* [PROMPT] From the entries below, gather every line containing the string "will".

* [WORKING DATA]
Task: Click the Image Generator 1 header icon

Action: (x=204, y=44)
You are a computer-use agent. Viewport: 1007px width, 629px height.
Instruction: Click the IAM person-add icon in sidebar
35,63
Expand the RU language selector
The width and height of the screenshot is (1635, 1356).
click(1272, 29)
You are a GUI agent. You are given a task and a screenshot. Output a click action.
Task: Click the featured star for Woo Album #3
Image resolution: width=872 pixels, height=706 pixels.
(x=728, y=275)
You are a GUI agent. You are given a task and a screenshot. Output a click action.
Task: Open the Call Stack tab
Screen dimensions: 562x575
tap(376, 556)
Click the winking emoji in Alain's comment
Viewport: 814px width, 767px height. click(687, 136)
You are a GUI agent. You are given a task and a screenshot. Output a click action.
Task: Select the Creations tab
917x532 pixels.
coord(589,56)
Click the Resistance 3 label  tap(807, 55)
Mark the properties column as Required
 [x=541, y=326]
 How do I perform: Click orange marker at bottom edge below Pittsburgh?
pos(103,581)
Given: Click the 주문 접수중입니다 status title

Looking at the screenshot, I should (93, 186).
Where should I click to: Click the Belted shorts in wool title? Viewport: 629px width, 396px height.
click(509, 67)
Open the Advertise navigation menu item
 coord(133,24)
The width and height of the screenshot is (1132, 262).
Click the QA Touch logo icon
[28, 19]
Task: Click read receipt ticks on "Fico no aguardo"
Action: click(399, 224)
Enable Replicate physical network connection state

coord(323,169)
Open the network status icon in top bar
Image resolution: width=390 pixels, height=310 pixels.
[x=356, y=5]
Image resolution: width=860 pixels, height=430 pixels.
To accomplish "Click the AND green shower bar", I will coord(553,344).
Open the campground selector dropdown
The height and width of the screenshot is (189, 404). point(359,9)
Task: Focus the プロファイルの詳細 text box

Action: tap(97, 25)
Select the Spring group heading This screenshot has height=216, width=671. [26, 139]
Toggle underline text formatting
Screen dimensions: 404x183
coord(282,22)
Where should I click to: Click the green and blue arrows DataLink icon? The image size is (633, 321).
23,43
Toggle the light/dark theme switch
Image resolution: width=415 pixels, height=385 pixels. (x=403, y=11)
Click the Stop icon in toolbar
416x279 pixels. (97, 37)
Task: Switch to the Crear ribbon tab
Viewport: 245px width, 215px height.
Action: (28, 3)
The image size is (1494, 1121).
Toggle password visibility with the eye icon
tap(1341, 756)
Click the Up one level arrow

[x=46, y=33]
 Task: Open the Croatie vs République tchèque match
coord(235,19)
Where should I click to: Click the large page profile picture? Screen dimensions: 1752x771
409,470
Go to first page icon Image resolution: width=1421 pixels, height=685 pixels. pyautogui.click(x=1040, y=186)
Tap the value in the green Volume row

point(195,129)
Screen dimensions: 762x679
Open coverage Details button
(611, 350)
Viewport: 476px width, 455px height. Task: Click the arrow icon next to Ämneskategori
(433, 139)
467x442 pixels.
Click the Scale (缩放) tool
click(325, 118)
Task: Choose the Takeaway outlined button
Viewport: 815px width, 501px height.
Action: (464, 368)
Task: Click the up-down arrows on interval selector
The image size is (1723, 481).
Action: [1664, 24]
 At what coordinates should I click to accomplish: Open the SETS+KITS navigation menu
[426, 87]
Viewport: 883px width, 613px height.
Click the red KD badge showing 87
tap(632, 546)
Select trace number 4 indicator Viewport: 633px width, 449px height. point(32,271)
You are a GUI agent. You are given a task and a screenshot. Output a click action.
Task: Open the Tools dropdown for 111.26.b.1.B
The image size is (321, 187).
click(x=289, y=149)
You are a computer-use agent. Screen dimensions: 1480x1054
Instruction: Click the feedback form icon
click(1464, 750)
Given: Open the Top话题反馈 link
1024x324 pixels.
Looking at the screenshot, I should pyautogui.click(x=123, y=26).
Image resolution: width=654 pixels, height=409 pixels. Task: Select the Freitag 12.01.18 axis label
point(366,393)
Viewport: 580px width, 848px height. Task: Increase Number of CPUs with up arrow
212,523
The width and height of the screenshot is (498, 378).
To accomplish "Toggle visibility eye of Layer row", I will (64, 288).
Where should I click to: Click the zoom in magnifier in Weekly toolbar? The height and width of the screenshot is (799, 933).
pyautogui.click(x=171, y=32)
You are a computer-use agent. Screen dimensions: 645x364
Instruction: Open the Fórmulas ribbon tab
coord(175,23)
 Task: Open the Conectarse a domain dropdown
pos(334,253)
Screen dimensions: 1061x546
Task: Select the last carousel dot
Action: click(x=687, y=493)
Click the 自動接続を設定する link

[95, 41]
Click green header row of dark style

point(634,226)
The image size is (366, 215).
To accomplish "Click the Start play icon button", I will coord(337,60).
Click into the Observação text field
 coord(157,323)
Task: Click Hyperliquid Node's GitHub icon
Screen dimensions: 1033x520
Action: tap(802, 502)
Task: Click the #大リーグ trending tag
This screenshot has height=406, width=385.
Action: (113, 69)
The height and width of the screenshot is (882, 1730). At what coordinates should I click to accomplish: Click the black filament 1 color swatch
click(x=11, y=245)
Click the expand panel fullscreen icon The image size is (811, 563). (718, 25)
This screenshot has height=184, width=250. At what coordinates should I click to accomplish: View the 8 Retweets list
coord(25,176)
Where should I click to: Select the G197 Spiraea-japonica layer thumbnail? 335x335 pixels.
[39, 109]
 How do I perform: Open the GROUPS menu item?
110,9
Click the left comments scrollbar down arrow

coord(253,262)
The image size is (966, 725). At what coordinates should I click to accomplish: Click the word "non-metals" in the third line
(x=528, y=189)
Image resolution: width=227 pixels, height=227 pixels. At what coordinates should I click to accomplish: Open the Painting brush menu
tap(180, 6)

* [RESULT]
To accomplish "Click the AND green shower bar", I will coord(553,344).
To accomplish "Toggle visibility eye of Layer row", I will (64, 288).
To accomplish "Click the Start play icon button", I will coord(337,60).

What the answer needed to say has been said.